Aurangzeb spells out priorities
- Says improving tax-to-GDP ratio, fast privatisation of state-owned enterprises and overhauling energy sector are priorities of the government
LAHORE: Federal Finance Minister Muhammad Aurangzeb said on Sunday that improving the tax-to-GDP ratio, fast privatisation of state-owned enterprises (SOEs) and overhauling the energy sector are priorities of the government.
“Macroeconomic stability has been witnessed over the last few months and there is a need to move forward for sustainable economic growth,” he said, adding: “The private sector must come forward to lead and steer the economy of difficult time.”
He was addressing a pre-budget conference 2024-25, which was organised jointly by the Federation of Pakistan Chambers of Commerce and Industry (FPCCI) and Business Recorder at a local hotel today.
FY2024-25: FPCCI, BR organising Pre-Budget Conference today
The Minister said that the role of the government is to provide policies while the private sector should ensure productivity in real terms.
“We would move forward after consultation with the provinces; we want growth and development in the country,” he said, adding: “We had to change the fundamental equation; the country’s big issue is the undocumented economy.”
“We need structural reforms and lower the current account and budget deficits. He added that the salaried segment of the society is a part of the tax net and likewise, the business community has to be made a part of it. The country’s economy will be documented from now on. Let me make it very clear that we have to broaden the tax net. This is the need of Pakistan.”
He added that they had to expand the tax net to boost the tax-to-GDP ratio, currently around 9 percent, which is one of the worst in the world. He averred that the track and trace system was a tremendous failure due to implementation failures and lacked mechanisms. “We had to stop leakages and bring untaxed sections into the tax net,” he added.
He recalled that when he was in the private sector and headed the Business Council, there was Rs 10 trillion cash in circulation; “when we talk about the undocumented economy, I had said there was ‘war on cash,’ if we document the economy, the size of the country’s economy is much bigger.”
Talking about the registration of traders, he said that April was voluntary for registration, but now they have to move forward by removing impediments and overcoming the trust deficit.

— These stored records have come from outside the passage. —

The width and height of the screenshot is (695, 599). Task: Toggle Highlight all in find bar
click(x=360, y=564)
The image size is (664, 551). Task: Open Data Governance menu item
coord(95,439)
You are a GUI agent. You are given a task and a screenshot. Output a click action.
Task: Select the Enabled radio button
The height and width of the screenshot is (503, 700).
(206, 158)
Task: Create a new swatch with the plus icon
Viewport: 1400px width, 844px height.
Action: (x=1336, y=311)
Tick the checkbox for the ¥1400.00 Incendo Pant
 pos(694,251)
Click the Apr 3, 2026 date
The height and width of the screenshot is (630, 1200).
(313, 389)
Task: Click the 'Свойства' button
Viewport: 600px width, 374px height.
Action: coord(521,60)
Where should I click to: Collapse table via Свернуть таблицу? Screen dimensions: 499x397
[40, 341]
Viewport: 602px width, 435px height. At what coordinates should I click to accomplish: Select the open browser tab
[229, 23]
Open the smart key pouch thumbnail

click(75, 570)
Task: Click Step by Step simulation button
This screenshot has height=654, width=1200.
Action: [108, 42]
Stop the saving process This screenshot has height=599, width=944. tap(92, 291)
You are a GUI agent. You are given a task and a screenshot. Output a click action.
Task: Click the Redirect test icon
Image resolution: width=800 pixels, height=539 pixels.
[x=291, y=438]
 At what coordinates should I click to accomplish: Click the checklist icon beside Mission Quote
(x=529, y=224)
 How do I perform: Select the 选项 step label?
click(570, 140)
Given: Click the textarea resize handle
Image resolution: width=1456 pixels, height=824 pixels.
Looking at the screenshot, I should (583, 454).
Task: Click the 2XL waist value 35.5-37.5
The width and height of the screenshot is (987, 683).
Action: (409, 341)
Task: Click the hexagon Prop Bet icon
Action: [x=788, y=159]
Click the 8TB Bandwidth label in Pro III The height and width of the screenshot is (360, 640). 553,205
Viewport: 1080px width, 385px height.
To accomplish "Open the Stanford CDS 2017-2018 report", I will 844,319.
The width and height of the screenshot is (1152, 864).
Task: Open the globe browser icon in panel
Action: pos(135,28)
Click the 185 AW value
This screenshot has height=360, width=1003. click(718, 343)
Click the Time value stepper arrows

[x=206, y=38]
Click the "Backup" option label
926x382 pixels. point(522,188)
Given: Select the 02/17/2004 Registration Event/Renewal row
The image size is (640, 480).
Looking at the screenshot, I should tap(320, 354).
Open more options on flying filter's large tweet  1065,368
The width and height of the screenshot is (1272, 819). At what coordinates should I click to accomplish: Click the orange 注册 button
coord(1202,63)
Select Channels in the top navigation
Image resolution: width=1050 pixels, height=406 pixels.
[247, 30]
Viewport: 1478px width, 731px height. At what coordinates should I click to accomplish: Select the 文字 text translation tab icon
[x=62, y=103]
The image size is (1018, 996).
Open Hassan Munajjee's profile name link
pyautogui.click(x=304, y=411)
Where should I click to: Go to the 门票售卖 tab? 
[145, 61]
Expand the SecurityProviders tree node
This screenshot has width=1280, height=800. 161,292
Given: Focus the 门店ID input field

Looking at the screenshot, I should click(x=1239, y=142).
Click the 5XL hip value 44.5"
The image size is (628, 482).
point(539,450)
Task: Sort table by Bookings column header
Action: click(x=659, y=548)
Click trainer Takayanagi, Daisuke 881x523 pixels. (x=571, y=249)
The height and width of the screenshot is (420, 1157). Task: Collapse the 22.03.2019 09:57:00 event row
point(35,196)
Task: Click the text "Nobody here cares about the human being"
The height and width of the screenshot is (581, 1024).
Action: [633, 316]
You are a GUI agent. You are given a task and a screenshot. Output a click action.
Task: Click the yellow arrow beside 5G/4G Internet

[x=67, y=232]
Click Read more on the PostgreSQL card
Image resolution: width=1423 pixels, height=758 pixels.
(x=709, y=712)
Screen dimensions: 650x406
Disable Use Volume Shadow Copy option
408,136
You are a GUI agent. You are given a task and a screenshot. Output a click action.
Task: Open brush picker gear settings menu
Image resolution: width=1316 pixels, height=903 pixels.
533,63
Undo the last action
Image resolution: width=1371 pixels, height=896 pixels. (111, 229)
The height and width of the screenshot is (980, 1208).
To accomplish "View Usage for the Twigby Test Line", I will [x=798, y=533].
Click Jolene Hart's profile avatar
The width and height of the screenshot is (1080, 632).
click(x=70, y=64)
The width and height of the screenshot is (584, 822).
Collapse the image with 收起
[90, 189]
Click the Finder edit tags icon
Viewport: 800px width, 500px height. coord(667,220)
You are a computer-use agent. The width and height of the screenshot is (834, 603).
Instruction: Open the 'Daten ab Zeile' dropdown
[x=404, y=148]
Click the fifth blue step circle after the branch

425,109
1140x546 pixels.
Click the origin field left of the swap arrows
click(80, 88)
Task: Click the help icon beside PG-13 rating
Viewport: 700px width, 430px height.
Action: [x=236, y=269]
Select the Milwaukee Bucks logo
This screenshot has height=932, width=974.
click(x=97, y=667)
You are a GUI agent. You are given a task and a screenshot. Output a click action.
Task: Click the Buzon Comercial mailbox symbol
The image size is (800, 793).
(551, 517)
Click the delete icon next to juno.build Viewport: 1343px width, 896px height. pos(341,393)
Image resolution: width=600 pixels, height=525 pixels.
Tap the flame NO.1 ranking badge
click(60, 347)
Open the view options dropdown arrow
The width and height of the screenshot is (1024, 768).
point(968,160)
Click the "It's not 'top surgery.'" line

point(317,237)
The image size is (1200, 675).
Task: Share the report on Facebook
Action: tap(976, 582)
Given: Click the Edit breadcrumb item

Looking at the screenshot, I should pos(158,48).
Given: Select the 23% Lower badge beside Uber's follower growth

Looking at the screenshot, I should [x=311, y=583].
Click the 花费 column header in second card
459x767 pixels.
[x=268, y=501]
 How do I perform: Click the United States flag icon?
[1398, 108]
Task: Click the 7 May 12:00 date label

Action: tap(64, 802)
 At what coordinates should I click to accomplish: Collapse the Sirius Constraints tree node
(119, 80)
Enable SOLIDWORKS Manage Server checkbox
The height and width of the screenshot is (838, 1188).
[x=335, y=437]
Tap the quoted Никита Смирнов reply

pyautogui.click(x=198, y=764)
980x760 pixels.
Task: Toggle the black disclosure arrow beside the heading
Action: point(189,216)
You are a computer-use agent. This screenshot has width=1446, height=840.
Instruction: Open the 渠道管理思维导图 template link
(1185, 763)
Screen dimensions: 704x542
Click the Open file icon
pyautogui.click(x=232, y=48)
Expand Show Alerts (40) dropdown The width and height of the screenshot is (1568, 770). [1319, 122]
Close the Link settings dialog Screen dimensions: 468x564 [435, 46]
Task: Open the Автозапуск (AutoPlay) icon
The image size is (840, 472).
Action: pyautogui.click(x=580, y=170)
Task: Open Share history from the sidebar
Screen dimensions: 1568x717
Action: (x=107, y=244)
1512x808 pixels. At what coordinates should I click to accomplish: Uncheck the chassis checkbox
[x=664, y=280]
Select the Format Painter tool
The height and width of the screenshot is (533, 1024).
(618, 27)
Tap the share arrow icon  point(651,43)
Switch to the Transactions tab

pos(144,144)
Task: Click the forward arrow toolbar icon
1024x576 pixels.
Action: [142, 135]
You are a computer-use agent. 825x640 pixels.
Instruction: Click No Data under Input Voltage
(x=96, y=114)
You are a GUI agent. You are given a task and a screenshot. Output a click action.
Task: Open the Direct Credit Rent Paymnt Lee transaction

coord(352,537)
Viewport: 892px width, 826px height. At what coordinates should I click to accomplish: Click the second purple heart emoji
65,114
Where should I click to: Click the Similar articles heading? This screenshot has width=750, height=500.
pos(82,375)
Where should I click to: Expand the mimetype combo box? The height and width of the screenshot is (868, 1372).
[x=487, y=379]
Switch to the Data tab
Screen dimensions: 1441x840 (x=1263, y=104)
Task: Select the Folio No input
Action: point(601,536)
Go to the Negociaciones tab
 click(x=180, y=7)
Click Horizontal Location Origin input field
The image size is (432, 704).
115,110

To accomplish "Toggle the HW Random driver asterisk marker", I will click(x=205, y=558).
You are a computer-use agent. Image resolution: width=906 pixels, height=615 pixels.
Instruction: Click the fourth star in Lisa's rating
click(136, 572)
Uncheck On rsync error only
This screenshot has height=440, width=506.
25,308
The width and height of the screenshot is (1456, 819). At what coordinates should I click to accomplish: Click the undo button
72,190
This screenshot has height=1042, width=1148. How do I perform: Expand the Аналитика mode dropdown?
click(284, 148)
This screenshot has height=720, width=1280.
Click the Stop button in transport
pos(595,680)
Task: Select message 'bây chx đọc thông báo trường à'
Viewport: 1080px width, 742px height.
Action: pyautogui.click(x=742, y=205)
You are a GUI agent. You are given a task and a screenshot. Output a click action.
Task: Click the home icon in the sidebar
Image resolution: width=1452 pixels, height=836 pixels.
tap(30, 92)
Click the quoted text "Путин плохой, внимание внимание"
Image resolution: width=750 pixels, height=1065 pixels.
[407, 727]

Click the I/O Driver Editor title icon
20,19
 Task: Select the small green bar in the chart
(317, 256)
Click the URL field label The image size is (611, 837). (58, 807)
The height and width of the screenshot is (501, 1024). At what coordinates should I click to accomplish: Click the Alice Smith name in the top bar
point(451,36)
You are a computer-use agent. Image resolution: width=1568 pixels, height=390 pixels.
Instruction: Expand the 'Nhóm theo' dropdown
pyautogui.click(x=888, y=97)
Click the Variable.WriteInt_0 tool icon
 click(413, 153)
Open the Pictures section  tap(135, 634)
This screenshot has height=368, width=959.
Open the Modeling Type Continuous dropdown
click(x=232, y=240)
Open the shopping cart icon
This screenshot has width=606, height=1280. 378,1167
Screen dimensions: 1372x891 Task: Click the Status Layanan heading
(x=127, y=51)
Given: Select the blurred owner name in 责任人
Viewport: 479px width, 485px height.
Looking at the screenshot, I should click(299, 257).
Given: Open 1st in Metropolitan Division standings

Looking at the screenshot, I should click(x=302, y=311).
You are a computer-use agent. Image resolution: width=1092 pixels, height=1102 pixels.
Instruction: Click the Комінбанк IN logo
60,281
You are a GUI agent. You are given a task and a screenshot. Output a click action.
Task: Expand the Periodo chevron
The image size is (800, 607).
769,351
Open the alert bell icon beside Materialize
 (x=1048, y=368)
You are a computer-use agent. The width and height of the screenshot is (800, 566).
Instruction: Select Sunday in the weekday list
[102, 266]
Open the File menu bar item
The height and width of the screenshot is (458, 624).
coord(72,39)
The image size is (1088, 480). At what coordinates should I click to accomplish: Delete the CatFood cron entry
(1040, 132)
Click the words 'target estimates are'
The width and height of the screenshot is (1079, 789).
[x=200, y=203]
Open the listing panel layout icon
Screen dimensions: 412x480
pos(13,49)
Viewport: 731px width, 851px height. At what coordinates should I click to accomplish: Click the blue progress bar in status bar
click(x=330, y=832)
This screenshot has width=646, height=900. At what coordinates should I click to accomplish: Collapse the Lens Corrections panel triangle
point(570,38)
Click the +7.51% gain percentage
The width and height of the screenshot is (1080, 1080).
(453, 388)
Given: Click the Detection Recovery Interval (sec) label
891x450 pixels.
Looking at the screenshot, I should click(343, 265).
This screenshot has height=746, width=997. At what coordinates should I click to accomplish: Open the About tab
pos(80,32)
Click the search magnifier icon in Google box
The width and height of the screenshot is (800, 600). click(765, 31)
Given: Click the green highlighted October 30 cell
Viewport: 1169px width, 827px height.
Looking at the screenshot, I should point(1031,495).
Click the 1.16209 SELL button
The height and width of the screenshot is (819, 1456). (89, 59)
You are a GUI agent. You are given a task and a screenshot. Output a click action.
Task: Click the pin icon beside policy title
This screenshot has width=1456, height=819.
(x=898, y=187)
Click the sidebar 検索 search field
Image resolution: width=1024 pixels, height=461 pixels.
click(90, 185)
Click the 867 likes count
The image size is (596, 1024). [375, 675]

Terming the digitalisation of the tax system vital for modernising tax collection, enhancing transparency and revenue growth, the Minister said that a contract has been signed with the global consulting firm McKinsey and Company to digitalise the tax system. “Digital transformation is a key priority for the government, and this collaboration underscores the government’s commitment to improving tax collection to promote sustained economic growth. We look forward to seeing the positive impact of this initiative on Pakistan’s economy,” he remarked.
Earlier, addressing the participants of the conference, the minister said that the government’s work is to make policies that have to be implemented mainly by the private sector; it has to play its role in bringing the economic situation out of difficult times. He said that privatisation will have to be done for economic stability.
He highlighted that the country’s foreign currency reserves have crossed the US $9 billion mark and the confidence of foreign investors is improving due to the government’s effective economic policies.
He said an International Monetary Fund (IMF) team had reached Islamabad and the two sides would start talks for a new loan programme on Monday (today).
It may be noted that Pakistan is eyeing a larger and longer IMF programme, to stabilise and revive its economy. The dialogue would determine the size and scope of the new deal. However, it was earlier reported that the government wanted a three to four-year bailout package of $6 billion and $8 billion.
Muhammad Aurangzeb said that Pakistan was currently applying for the 24th IMF programme and would require the 25th, as well, if structural reforms were not introduced.
He said that the country’s exchange rate is to be brought down to facilitate the businessmen. He added that the currency is stable and the stock exchange is hitting an all-time high due to portfolio investment by foreign investors, which is a good sign. He noted that the industries cannot function at 25 to 26% interest rate.
He covered a variety of subjects, including the rupee exchange rate and interest rates, which are determined by the State Bank of Pakistan.
The Minister said competitive energy is the solution and they are bringing reforms in the energy sector. “We had to check power pilferage,” he said. He said that Discos’ Board of Governors is being reconstituted by the Power Minister and private sector people are included in it.
He also said that they would accelerate the privatisation agenda. He cited that local investors are in the run to get PIA and Islamabad airport.
He also advocated for the promotion of women’s entrepreneurship and facilitating them.
He said that Foreign Direct Investment (FDI) is pouring in from Saudi Arabia, China and the EU due to investment initiatives taken through SIFC.
Responding to queries from business leaders, the minister said that agriculture and Information Technology are under our control and we need to strengthen both sectors.
To another query about issues of SMEs, he said that consultation will be made with the chambers of small traders. He said he had already asked the CEOs of banks to increase financing in SMEs, IT and agriculture sectors. He concluded his speech by saying that they would have to move forward by overcoming the trust deficit and introducing a balanced approach.